Asked if the call raised any red flags in his mind, Pompeo did not respond. "The phone call was in the context of … what the American policy is with respect to Ukraine,” he said. “It’s been remarkably consistent, and we will continue to try to drive those set of outcomes.”
His participation raised new questions about whether Trump lawyer Rudy Giuliani had State Department backing to press Ukraine to investigate Biden’s son Hunter for corruption.
Pence not in that loop?
Trump repeatedly involved Vice President Mike Pence in efforts to exert pressure on the leader of Ukraine.
Trump instructed Pence not to attend Zelenskiy's inauguration in May and enlisted his vice president to tell the Ukrainian that the U.S. was withholding military aid while it sought more aggressive action on corruption.
But The Washington Post reports that officials close to Pence insist he was unaware of Trump’s efforts to press Zelenskiy for damaging information about the Bidens.
Bernie on the mend
Bernie Sanders is off the trail "until further notice," his campaign said, after having two stents inserted during a heart procedure for a blocked artery.
The 78-year-old candidate for the Democratic presidential nomination was taken to a Las Vegas hospital after he experienced chest discomfort during a campaign event Tuesday.
The health issue comes as Sanders has been trying to turn a corner after a summer that saw him eclipsed as the premier liberal in the field by Elizabeth Warren, The Associated Press writes.
Trump's zombie hotel guests
House investigators are looking into an allegation that groups — including at least one foreign government — tried to ingratiate themselves to Trump by booking rooms at his hotels but never staying in them, Politico reported.
It's an outgrowth of the House Oversight Committee's examination into whether Trump broke the law by accepting money from U.S. or foreign governments at his properties.
“We’re looking at near raw bribery,” said Rep. Gerry Connolly (D-Va.), a committee member. Another member, Rep. Ro Khanna, (D-Calif.), said, “If true, at minimum, this suggests there is a culture of corruption that the administration has created … There’s a sense that to curry favor, you have to engage in pay to play."
What else is happening:
- In a congratulatory phone call after Boris Johnson became Britain's prime minister, Trump personally sought his help in discrediting the Mueller investigation, according to a Times of London report.

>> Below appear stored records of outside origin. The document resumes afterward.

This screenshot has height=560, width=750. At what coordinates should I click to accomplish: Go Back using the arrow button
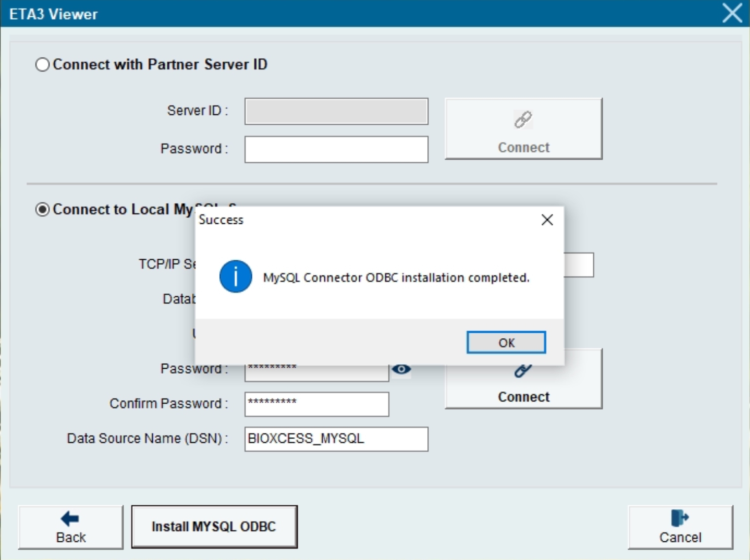(x=70, y=527)
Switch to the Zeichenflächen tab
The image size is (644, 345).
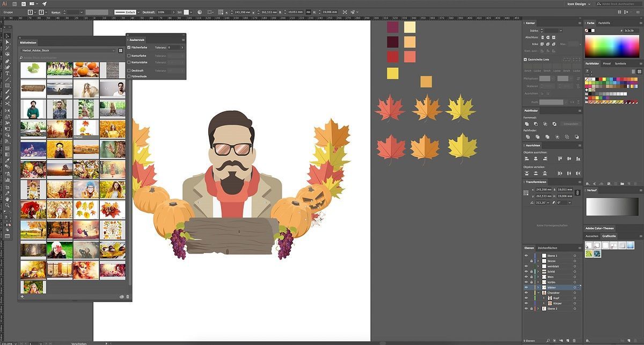tap(547, 248)
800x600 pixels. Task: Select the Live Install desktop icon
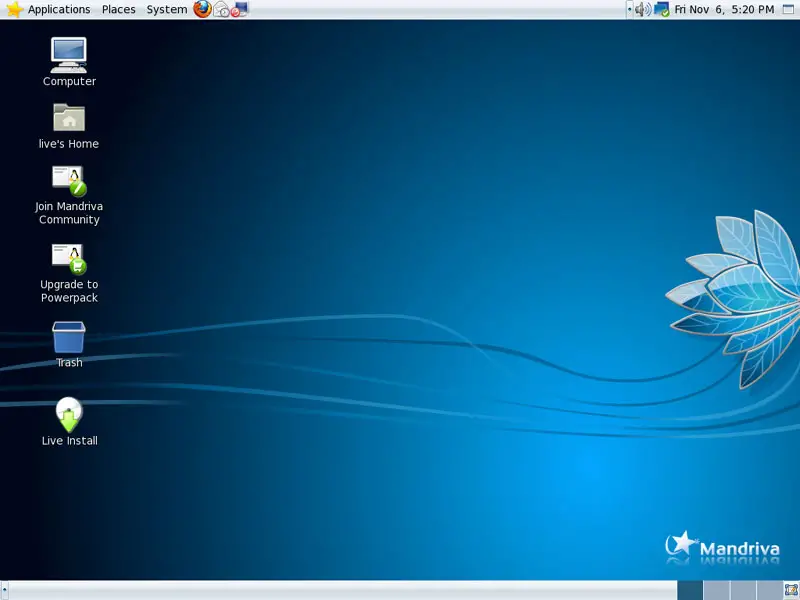(69, 414)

- After tweeting a barnyard profanity in the morning, Trump turned demure while appearing with Finnish President Sauli Niinistö. To insult Schiff for going after Pompeo, Trump said the California Democrat "couldn’t carry his [Pompeo's] ‘blank’ strap.” He meant jockstrap.
- Former Attorney General Jeff Sessions, who suffered relentless public ridicule from Trump, told a GOP audience in Alabama that he still supports the president for "honoring the promises he made." While his firing was "more public than most," Sessions took consolation that "in this country at least they don't shoot you."

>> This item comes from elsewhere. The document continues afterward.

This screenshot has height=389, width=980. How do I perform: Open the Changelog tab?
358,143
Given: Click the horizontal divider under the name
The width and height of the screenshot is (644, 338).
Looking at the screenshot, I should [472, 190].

- Giuliani said on Fox News Tuesday night that he wanted to sue House Democrats for investigating Trump. Host Laura Ingraham appeared skeptical, Politico reported.
- Giuliani has said variously that “I’m not acting as a lawyer” in his Ukraine pursuits and that he is acting as a lawyer for his client, the president. Now he has raised invoking attorney-client privilege to deflect questions. Asked by BuzzFeed if he has a lawyer-client agreement with Trump, Giuliani grew agitated, saying, "What right do you have to ask me that?"
- Giuliani has consulted several times with convicted and imprisoned former Trump campaign chairman Paul Manafort for material to fling at the president's political targets, the Washington Post reported.
- Democratic long shot Andrew Yang raised $10 million in the third quarter of 2019, his campaign told CNN, almost four times as much as he collected in the second quarter.
- Trump's political advisers have tightened rules for choosing delegates to next year's Republican National Convention to all but ensure there are no dissenting speeches, The New York Times reported.